As reported by ELP earlier this year, Norwich Union, who are part of the Aviva Group, moved 150 call centre jobs back to the UK following complaints from customers and despite the company’s claim these were merely a “tweaking exercise”, Snowball’s departure has further clouded the waters.
Snowball resigned after turning down another senior management job under incoming chief executive Andrew Moss – a man he had gone head-to-head with for the top position.
Unsurprisingly his departure hasn’t been mourned by the trade unions that bitterly opposes Aviva's plans. Andy Case, the national Amicus officer for Aviva said: “We believe that Patrick Snowball has been over-zealous with job cuts and has over-sold the benefits of offshoring.
“We hope his successor will renew positive employee engagement and review their offshoring strategy.''
They, and countless Aviva employees, are now waiting to see how likely this is.
Wall St. Invasion Continues Apace
America’s Wall Street and Mumbai’s Nariman Point may be miles apart in terms of location, but India’s financial capital is in danger of being overrun by some of the world’s biggest investment banks.
Unlike Wall Street’s invasion in the mid-90s, which ended abruptly following a slowdown in business and increased legislation, this particular conquest shows no sign of abating.
Accountancy firm Grant Thornton recently claimed that $39 billion worth of deals had been completed in India in the first quarter of 2007, with Goldman Sachs, JP Morgan, Credit Suisse and Meryll Lynch just four of the big names that have benefited from the move to Mumbai.
However, in a competitive marketplace where the margins on equity deals are, according to one of ABN Amro’s leading figures in the country, Romesh Sobi, “very very thin”, none are expecting an easy ride.
The rush to do business in a city that is the home of Bollywood cinema has sent salaries soaring, and with fund managers still thin on the ground, the problem of recruitment and talent retention is likely to continue.
However, whilst Goldman Sachs chief executive in India, L. Brooks Entwhistle, admitted in a recent interview with the New York Times that the real way to make money in this part of the world at the present time is to “advise, finance and invest”, many are content to build their businesses until the large deals begin to come along.
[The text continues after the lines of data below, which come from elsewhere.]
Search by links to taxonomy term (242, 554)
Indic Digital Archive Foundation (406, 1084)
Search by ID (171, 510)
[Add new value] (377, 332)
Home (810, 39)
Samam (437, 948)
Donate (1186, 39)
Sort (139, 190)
How long this will be is hard to say, but in the meantime there will no shortage of companies casting covetous glances in Mumbai’s direction.Managing Procurement: What Is The Solution?
Looking back at the last engagement of 2006 and reflecting upon the issues that the client faced, only a brave consultant would say the solution was simple. As with all consulting engagements, there is no silver bullet solution, and the name of the game is to manage the link between complexity and human behaviour with as simple a strategy as possible to create value for the client. The interesting aspect of this particular engagement was the chance to focus specifically on the way the procurement function was managed on a day-to-day, as well as a medium and long-term strategic basis.
At any one time, a procurement function must have a core focus on two broad types of activities; project type work, such as strategic sourcing to improve price points with suppliers and recurring process type work, such as settling purchase orders for transmission to suppliers. Both of these areas demand different skills and present very different issues for the procurement director. Each of them is equally important in terms of generating value - sourcing ensures that good deals are in place with suppliers, order processing makes sure that orders are routed swiftly and accurately to the right sourced suppliers. In addition to having responsibility for projects and processes, procurement directors will be drawn into daily firefights that require precious operational, technical or political expertise to resolve. Finally, all procurement directors must be driving a long term ‘change procurement’ agenda – and this should apply regardless of how good or bad the function is. The potential risk with such a diverse in-tray is that procurement managers focus on one or two of these areas, to the exclusion of the rest, resulting in great projects, but bad ordering processes, a great order process but no savings, or lots of change and little to show for it.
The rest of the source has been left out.